Delphine

Date de publication du témoignage :

2 Fév. 2021

RDV avec Delphine (Toulouse). En rémission après un mélanome, elle nous raconte son parcours et sa réconciliation avec son corps.

En 2018, des petites boules apparaissent sur tout mon corps et mon cuir chevelu : ce sont des nodules sous cutanés. Ils se propagent aussi dans mes différents organes : mon foie, ma rate et mes poumons. Je suis épuisée. Je me rends d’hôpital en hôpital pour comprendre ce qui m’arrive. On me diagnostique un mélanome de stade IV. Mon corps est en guerre contre moi, car je suis en guerre contre lui.

J’ai toujours eu une relation tumultueuse avec mon corps. Il est cabossé à cause d’une maladie génétique qui me rend fragile : mon petit ventre pointe en avant, mes pieds tournent à l’intérieur lorsque je marche, j’ai des douleurs et des raideurs musculaires, je me fatigue vite.

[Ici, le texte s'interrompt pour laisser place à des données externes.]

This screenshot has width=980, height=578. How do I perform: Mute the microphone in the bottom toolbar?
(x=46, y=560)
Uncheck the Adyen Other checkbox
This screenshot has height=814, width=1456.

Pourtant, mon handicap m’a rendue forte ! Il me permet d’affronter mon crabe sereinement. Dès le début, je n’ai songé qu’à le vaincre. Je n’ai jamais pensé à une issue fatale, même dans les moments les plus difficiles. Si cela avait été le cas, je serais probablement très mal en point. Peut-être plus là.

On m’administre des médicaments de chimio. J’ai peur que ma féminité soit entachée. La première question qui me vient à l’esprit et légitime quand on est une femme : « Vais-je perdre mes cheveux ? » Le médecin qui me suit me répond par la négative, avec empathie. Il me rassure. Pendant cinq mois et demi, j’avale mes comprimés deux fois par jour, je vais au centre d’imagerie pour contrôler l’évolution de mon mélanome. Je suis contente, mon traitement fonctionne bien.

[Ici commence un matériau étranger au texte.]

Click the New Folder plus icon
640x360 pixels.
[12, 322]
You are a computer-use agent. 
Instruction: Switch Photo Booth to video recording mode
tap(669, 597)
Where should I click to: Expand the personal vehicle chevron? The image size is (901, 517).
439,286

Mais un matin de mars 2019, j’aperçois dans le miroir une nouvelle petite boule sur mon épaule gauche. Je suis angoissée. J’ai la sensation que mon mélanome a récidivé. Je me pose des milliards de questions. Je dois passer un scanner.

Les résultats tombent. J’ai une réponse dissociée : certains nodules régressent ; d’autres apparaissent. Je suis effondrée. Mes émotions me submergent et me fatiguent. Je n’ai qu’une seule envie : dormir pour oublier ce que j’ai appris. Je rentre chez moi. J’avale un anxiolytique qui apaise mes maux instantanément. Puis, je m’endors.

Quelques jours plus tard, j’ai rendez-vous avec mon oncologue. Elle palpe mes petites boules. Mon intuition était bonne : mon mélanome a récidivé. Cependant, il ne m’aura pas. Je suis bien plus pugnace que lui. Je le vaincrai ! Pour l’éradiquer, je dois prendre un traitement bien plus fort : l’immunothérapie. Toutes les trois semaines, je me rends à l’hôpital pour en bénéficier. On m’injecte un produit par voie intraveineuse. Dieu sait que j’ai horreur des piqûres ! Toutefois mon crabe ne me laisse pas le choix.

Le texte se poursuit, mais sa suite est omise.